Grosseto, attacco hacker al sito del Comune: messi in vendita dati sensibili
Il gruppo che rivendica l'azione sostiene di disporre di documenti legali, di catasto e terreni e altre informazioni riservate
GROSSETO. «Tra le 22 del 13 aprile e le 2 della notte del 14 aprile è avvenuta una esfiltrazione di dati contenuti nel sistema informatico comunale», avverte il sindaco Antonfrancesco Vivarelli Colonna, precisando che «la mattina del 14 il Sed ha ricevuto la relativa segnalazione dalle autorità governative nazionali».
Cos'è successo e la denuncia
Si parla di informazioni, anche riservate, che sono state acquisite da ignoti. «Il sistema comunale è stato messo in sicurezza nel giro di poche ore ed è attualmente oggetto di analisi dettagliata per capire cosa è accaduto e quali informazioni sono state rubate. Se necessario, avviseremo i soggetti privati eventualmente coinvolti», aggiunge il primo cittadino, con una doppia rassicurazione: «Ovviamente abbiamo già sporto denuncia presso la polizia postale e comunicheremo l’avvenuta violazione anche al Garante per la privacy».
La rivendicazione
Nella giornata di lunedì, poi, è arrivata una “rivendicazione”, anche questa al vaglio degli investigatori, quando su BreachForums (tra i più celebri e controversi mercati del deep web), un utente che si firma “sentap” ha annunciato: «Ho estratto un pacchetto dati nuovo ed esclusivo dal sito web ufficiale co mune.grosseto.it (Comune di Grosseto, Italia) e sono pronto a condividerlo con voi. Questo pacchetto da 13 GB contiene dati sensibili che possono essere utilizzati per vari scopi (ricerca, analisi o qualsiasi altra cosa desideriate)».

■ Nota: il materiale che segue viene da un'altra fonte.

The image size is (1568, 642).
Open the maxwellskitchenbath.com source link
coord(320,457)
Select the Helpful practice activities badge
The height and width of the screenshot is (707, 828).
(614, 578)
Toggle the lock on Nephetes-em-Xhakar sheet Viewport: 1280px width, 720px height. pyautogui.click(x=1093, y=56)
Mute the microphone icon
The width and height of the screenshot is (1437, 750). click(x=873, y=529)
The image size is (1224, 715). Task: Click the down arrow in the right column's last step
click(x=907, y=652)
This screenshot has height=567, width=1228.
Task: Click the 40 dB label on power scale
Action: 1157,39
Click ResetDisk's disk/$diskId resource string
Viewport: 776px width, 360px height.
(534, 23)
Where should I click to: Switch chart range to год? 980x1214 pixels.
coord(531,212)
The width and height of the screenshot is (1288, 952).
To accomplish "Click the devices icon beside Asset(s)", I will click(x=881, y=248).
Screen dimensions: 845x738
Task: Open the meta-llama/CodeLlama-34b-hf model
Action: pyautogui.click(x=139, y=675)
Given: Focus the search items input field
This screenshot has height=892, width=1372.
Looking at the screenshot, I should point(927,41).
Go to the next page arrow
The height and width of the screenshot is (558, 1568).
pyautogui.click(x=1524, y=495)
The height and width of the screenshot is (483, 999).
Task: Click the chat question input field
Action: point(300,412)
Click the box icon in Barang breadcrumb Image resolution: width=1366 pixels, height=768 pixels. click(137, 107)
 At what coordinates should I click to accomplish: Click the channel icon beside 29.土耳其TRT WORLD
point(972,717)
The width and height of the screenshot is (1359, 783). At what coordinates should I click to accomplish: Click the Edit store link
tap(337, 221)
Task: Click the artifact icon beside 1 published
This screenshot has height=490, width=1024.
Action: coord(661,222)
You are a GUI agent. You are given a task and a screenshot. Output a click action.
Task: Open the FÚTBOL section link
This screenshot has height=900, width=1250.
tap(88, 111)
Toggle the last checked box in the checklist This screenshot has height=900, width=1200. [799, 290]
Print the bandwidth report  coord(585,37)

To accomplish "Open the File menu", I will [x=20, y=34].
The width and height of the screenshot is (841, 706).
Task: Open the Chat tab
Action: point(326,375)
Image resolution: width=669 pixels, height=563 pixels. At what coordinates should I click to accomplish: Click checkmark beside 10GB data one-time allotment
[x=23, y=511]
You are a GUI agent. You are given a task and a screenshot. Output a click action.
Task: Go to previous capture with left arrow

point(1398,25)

Il presunto possessore delle informazioni ha asserito di disporre di documenti urbanistici e catasto terreni, segnalazioni di incendi, dati Gis (geographic information system, cioè afferenti al sistema di informazioni geografico) comprese cartografia di base e mappe vettoriali, ma anche informazioni sulla classificazione degli edifici (classi di utilizzo e restrizioni ambientali) così come documenti legali e ambientali (come valutazioni ambientali strategiche e deperimetrazione dei vincoli).
La possibilità che tutto sia "gonfiato"
Alcuni elementi, tuttavia, fanno pensare a un’operazione di web scraping: una raccolta automatica di dati che sostituisce – potenziandola – una paziente e sistematica attività umana di “raschiatura” di contenuti che già in precedenza potevano essere visualizzati.